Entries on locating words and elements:

»»

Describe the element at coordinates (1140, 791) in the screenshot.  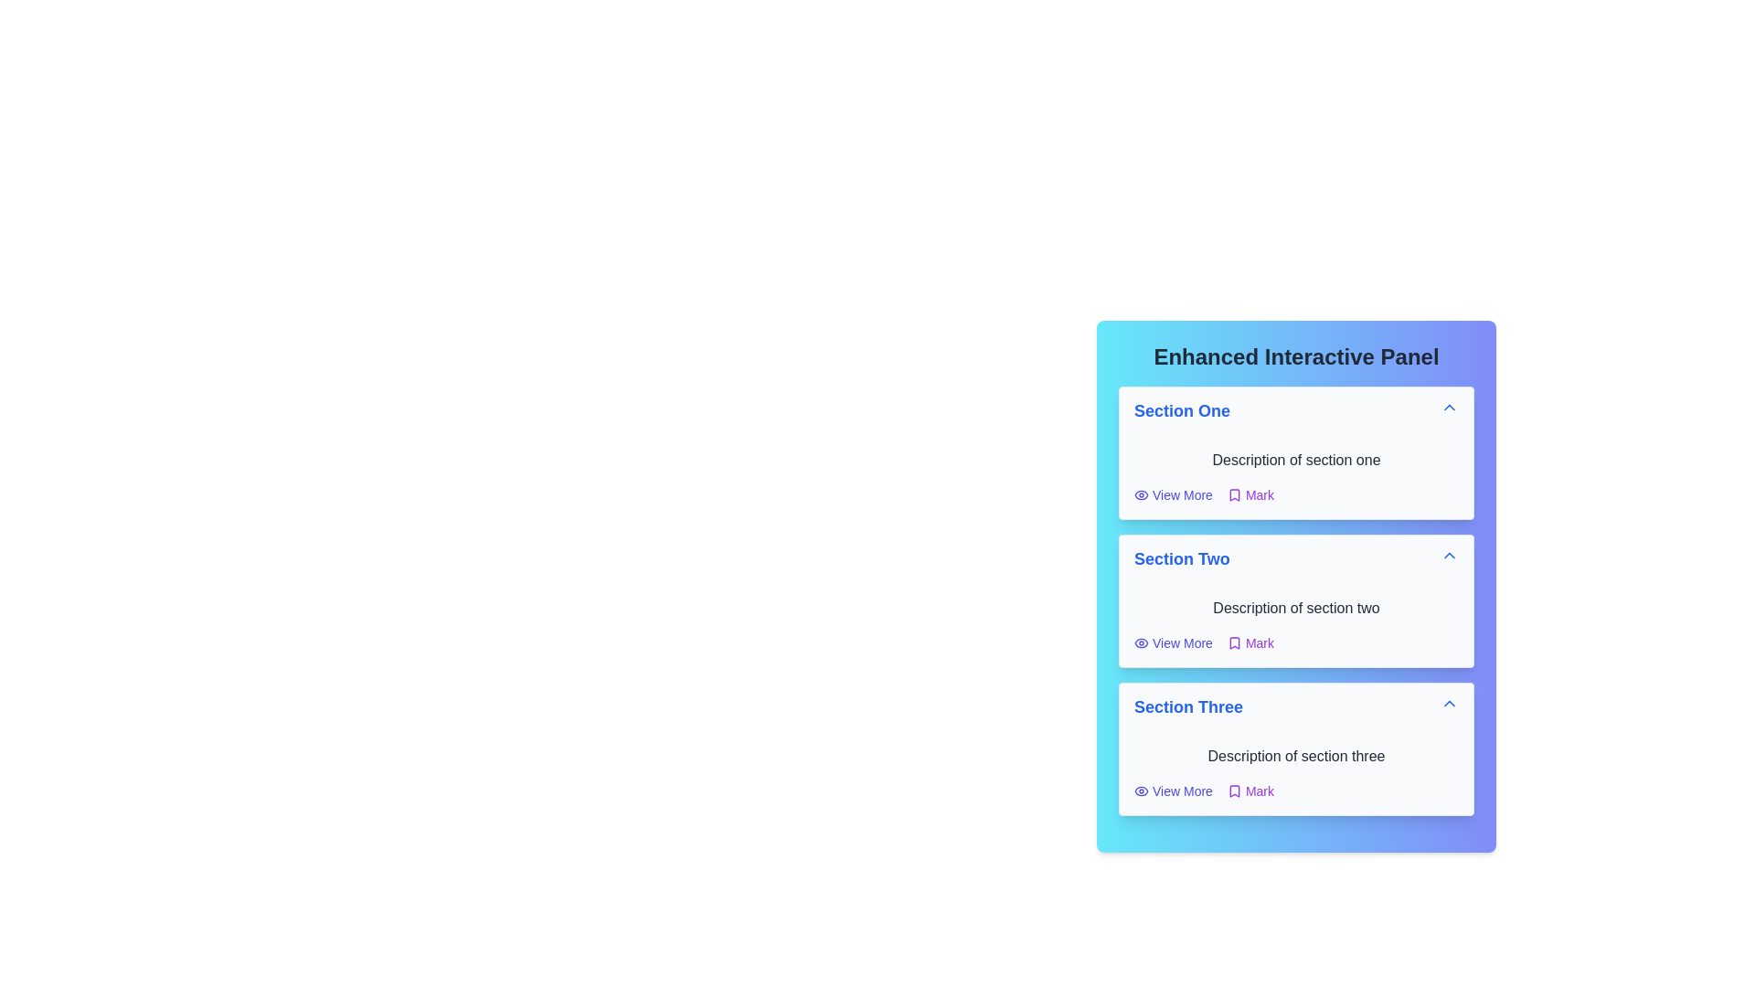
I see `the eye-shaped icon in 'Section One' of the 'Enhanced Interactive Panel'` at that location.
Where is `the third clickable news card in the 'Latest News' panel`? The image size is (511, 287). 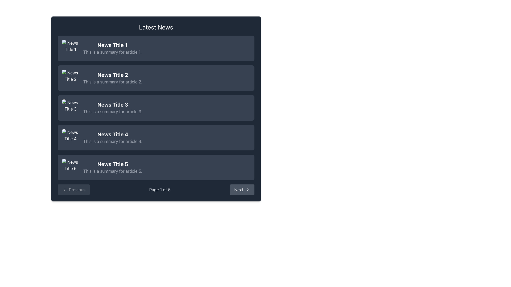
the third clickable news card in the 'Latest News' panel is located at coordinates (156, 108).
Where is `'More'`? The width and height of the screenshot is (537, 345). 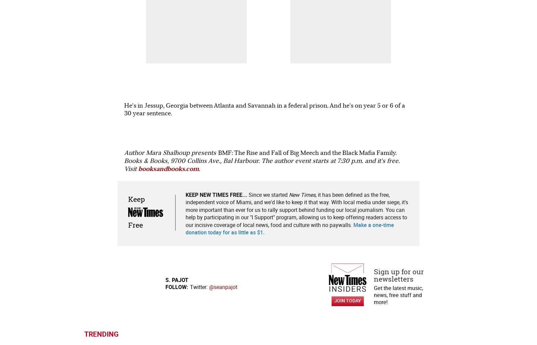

««

*Prompt*
Reproduce all of the material above verbatim, leaving out the pictures.

*The result*
Describe the element at coordinates (1140, 791) in the screenshot.  
I see `the eye-shaped icon in 'Section One' of the 'Enhanced Interactive Panel'` at that location.
Where is `the third clickable news card in the 'Latest News' panel`? The image size is (511, 287). 
the third clickable news card in the 'Latest News' panel is located at coordinates (156, 108).
Where is `'More'`? The width and height of the screenshot is (537, 345). 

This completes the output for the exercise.